The writing is on the wall…
Based on their current valuations, big bank stocks are priced for exceptional growth.
There's only one problem, it's not going to happen.
But don't take my word for it…
Here's what Commonwealth Bank of Australia's (ASX: CBA) CEO Ian Narev said about the outlook for the Australian economy a week before he offloaded $751,000 worth of his own bank's shares…
"The volatility of the global economy continues to undermine confidence, particularly the impact of lower commodity prices on national revenue… Weak confidence is a significant economic threat. Businesses need the certainty to invest to create jobs, and households need a greater feeling of security."
CBA isn't the only top Aussie bank to issue a dire warning to investors. Australia and New Zealand Banking Group (ASX: ANZ) recently issued a report showing Australia's resources sector spending is expected to drop 60% in the next three years.
The ripple effects of the resources slowdown have not finished yet.
Unemployment is tipped to rise further in 2015 and 2016.
As ANZ Chief Economist Warren Hogan said yesterday, there could be reason to believe the Reserve Bank of Australia's interest rates will hit 1.75% by year end.
Sure, lower rates are helping Australians pay down their record-high household debts, but unemployment is the key risk here.

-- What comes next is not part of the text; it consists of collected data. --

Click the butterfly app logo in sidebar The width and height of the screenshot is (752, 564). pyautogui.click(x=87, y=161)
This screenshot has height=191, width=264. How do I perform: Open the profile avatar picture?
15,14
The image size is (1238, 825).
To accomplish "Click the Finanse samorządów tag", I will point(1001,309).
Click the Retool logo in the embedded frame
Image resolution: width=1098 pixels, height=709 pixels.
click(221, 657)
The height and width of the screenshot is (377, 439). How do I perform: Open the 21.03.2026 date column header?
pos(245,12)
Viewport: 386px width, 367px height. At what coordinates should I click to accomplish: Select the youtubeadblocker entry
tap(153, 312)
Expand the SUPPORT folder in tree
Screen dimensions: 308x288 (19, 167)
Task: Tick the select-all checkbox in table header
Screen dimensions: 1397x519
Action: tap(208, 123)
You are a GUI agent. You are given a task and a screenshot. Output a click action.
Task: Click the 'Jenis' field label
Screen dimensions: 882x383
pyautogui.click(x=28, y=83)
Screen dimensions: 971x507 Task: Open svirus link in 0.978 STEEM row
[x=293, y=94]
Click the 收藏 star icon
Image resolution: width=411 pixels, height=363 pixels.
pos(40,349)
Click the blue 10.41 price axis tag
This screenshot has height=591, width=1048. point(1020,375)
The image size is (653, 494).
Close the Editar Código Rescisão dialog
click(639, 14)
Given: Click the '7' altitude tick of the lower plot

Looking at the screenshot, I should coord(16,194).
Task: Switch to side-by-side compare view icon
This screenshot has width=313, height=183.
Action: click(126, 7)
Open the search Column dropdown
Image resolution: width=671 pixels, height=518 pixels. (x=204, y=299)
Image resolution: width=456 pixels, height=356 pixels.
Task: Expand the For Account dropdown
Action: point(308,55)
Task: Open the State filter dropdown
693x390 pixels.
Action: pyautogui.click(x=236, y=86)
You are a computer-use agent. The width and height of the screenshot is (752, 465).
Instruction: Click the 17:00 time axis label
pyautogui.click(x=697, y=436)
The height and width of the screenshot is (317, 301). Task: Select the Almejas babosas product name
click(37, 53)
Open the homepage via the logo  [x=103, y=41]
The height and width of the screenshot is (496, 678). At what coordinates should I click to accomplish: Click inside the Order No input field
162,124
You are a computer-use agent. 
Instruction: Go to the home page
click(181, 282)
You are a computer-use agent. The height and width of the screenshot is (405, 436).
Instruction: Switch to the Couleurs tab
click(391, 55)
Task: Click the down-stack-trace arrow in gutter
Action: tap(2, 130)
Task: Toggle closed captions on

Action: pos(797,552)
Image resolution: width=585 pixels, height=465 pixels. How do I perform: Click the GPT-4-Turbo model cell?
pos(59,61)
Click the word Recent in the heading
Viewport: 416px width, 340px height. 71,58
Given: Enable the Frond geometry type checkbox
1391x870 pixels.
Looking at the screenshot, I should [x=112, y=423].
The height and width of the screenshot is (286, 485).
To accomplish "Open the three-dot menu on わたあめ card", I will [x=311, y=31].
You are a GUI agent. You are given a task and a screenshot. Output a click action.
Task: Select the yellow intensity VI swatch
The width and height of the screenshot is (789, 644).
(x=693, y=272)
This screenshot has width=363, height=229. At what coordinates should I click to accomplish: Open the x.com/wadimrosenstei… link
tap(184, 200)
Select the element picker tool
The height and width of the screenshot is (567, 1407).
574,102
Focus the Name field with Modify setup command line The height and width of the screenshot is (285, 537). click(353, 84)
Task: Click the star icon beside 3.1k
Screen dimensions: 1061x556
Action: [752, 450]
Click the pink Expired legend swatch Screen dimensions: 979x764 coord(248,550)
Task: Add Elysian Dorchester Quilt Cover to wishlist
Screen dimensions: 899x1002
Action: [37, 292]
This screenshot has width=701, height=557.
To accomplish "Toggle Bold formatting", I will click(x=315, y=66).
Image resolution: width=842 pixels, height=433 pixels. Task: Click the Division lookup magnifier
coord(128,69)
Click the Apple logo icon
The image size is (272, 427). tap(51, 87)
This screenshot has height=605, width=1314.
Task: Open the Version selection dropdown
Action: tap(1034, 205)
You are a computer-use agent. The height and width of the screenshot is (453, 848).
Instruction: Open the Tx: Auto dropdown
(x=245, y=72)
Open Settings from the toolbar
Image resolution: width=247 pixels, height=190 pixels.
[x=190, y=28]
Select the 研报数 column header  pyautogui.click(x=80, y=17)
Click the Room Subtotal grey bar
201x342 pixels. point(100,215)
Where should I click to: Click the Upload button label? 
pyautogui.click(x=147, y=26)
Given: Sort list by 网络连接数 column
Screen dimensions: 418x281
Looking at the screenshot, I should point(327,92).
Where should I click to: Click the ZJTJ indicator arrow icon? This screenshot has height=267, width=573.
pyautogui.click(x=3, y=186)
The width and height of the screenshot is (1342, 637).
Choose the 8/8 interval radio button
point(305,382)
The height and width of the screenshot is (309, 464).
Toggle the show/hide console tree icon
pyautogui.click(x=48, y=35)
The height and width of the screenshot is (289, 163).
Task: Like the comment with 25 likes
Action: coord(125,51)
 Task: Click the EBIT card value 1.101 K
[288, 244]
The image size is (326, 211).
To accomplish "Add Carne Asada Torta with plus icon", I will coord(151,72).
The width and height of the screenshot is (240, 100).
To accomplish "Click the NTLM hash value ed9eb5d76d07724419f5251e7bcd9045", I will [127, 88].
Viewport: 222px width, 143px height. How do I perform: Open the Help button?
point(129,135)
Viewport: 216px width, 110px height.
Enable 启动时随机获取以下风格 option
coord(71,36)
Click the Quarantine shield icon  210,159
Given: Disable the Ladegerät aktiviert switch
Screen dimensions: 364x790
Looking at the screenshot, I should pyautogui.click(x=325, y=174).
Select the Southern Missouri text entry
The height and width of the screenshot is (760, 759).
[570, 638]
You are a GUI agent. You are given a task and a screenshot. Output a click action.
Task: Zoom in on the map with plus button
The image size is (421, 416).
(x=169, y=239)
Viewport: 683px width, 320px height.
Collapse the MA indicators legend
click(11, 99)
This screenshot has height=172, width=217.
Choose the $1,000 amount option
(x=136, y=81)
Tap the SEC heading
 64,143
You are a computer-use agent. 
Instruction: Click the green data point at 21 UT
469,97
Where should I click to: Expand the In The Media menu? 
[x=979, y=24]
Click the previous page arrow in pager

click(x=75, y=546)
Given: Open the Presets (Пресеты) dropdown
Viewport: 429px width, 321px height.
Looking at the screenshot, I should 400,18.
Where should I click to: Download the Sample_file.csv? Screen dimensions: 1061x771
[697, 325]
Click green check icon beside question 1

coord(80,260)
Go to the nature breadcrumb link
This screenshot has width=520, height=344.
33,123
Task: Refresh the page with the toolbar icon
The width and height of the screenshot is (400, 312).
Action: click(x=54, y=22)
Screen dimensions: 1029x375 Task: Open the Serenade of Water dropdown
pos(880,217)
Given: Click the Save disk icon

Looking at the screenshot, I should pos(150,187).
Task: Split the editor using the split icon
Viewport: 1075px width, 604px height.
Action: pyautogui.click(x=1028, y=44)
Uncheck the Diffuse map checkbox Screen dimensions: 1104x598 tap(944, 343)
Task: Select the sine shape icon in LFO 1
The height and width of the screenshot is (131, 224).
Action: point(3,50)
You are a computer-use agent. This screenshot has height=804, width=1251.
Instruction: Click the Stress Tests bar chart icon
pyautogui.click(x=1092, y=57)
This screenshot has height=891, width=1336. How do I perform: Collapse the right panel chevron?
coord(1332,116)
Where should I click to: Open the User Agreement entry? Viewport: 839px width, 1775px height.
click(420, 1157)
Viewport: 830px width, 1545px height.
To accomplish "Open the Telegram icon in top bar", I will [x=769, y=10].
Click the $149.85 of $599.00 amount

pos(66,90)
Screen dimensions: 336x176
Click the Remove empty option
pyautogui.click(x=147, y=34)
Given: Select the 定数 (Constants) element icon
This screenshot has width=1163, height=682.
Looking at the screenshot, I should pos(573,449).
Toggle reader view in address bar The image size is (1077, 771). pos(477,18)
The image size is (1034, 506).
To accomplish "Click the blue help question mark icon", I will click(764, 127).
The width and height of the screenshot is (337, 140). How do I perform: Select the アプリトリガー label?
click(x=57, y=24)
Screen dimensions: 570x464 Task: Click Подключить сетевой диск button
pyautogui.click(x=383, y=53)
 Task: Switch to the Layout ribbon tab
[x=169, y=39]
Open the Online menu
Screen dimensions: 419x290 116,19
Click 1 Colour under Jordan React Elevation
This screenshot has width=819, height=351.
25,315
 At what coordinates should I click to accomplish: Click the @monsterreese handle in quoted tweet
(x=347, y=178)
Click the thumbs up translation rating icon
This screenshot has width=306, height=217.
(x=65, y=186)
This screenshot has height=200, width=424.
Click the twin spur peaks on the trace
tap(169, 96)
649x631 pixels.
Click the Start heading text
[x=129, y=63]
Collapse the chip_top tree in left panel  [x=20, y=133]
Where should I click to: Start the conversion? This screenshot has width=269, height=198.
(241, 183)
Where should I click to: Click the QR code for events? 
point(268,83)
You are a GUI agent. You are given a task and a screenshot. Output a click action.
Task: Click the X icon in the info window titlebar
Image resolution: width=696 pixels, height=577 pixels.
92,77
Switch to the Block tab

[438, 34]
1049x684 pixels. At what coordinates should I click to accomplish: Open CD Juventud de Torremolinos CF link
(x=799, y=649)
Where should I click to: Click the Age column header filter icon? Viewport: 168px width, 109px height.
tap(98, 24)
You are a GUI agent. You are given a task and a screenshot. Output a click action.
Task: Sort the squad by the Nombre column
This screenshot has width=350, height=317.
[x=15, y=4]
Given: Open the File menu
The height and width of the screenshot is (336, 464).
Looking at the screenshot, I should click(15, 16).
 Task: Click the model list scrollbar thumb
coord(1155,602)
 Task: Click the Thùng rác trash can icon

In my opinion, regardless of net immigration and population forecasts, higher unemployment places house prices in a precarious position.
Today The Australian Financial Review reports Goldman Sachs analyst, Matthew Ross, has downgraded the banking sector to "underweight" from "neutral" citing, "significant risks."
His downgrade follows Citibank equity strategist Tony Brennan last month questioning whether the big banks were in "bubble territory" and the investment bank's subsequent "sell" recommendation for each of the Big Four.
According to the Wall Street Journal, three analysts had buy ratings on CBA shares three months ago, whilst only two had sell ratings.
Fast forward till today and only one has a buy rating on CBA whilst four recommend selling.
Should you hold or sell?
Obviously, the big banks aren't going to disappear overnight. But big bank investors must objectively weigh up the facts. Currently they're telling us to get ready for an economic slowdown. So in my opinion, right now could be a good time to look at other opportunities.